Start

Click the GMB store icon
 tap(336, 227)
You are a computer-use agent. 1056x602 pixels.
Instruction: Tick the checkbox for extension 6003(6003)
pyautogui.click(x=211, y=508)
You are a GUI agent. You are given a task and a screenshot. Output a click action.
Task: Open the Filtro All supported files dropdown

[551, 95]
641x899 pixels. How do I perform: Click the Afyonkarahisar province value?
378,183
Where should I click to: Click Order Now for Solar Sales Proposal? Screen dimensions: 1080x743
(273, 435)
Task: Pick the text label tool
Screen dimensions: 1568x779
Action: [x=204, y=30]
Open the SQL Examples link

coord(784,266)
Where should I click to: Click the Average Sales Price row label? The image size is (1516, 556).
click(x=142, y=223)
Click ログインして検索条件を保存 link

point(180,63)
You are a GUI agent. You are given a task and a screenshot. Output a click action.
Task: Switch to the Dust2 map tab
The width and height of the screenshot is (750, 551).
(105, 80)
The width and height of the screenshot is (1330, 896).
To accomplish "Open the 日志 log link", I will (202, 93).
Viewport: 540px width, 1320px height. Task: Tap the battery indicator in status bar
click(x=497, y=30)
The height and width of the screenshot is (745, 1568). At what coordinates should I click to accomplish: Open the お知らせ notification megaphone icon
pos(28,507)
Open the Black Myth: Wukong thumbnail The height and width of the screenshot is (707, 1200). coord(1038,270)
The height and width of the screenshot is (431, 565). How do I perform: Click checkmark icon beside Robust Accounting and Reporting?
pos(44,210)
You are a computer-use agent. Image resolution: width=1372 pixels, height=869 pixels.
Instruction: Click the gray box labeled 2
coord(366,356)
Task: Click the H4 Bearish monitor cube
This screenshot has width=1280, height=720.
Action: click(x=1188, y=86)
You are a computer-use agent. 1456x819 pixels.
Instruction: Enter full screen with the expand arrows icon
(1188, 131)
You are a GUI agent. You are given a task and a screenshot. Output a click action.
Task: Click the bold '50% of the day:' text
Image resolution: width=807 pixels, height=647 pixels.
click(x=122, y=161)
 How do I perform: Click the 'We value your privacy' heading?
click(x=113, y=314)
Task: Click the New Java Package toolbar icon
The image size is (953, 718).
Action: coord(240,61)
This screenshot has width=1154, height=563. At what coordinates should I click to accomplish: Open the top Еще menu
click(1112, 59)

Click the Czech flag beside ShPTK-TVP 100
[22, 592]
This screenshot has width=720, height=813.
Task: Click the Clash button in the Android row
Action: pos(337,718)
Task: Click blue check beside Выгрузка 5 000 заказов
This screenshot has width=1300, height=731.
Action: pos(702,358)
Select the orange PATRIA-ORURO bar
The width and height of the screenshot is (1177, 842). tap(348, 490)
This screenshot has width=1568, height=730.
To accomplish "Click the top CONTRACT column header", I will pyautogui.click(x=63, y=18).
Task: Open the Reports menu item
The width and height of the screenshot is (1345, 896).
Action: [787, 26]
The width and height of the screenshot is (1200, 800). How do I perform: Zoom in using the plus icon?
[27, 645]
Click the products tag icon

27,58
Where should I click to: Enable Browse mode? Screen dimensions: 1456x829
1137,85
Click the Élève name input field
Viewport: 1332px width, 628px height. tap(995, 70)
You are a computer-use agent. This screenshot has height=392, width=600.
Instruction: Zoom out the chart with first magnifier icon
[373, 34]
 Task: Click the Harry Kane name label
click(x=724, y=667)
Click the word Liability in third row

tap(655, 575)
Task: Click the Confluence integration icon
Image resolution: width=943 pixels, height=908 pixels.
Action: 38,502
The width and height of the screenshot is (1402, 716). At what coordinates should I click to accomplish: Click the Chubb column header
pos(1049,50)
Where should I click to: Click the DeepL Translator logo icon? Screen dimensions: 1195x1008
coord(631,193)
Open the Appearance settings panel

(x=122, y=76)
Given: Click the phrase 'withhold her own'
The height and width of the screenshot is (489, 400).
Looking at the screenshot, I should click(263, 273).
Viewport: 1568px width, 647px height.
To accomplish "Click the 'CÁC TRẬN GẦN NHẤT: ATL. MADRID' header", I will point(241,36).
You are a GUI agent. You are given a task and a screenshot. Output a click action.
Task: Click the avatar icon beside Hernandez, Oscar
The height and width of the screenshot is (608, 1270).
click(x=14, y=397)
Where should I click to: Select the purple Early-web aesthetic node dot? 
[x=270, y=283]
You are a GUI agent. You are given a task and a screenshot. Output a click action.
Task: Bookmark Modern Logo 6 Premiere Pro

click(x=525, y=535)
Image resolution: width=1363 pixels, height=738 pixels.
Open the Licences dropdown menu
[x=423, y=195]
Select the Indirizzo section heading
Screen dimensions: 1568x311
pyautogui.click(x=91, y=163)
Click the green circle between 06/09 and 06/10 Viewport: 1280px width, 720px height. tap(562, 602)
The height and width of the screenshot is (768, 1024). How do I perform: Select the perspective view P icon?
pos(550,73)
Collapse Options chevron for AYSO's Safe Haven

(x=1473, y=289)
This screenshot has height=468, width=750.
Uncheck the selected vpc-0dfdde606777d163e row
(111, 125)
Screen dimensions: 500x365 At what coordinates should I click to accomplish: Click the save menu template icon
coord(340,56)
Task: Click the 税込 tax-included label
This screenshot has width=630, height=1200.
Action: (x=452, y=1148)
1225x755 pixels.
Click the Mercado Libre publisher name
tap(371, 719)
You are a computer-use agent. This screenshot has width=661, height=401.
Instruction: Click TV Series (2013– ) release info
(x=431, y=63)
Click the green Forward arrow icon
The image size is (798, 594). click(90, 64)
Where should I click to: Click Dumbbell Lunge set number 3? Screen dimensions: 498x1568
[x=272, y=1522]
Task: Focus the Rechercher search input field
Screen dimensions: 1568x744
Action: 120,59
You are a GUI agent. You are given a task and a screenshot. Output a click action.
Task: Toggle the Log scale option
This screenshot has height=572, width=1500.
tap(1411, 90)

End

* [GOAL]: Transfer the data from its first line through the line that contains "pyautogui.click(x=211, y=508)", including that line, and add 42 to every coordinate in the answers while leaving all other text unchanged.

* [WRITTEN ANSWER]:
Click the GMB store icon
 tap(378, 269)
You are a computer-use agent. 1056x602 pixels.
Instruction: Tick the checkbox for extension 6003(6003)
pyautogui.click(x=253, y=550)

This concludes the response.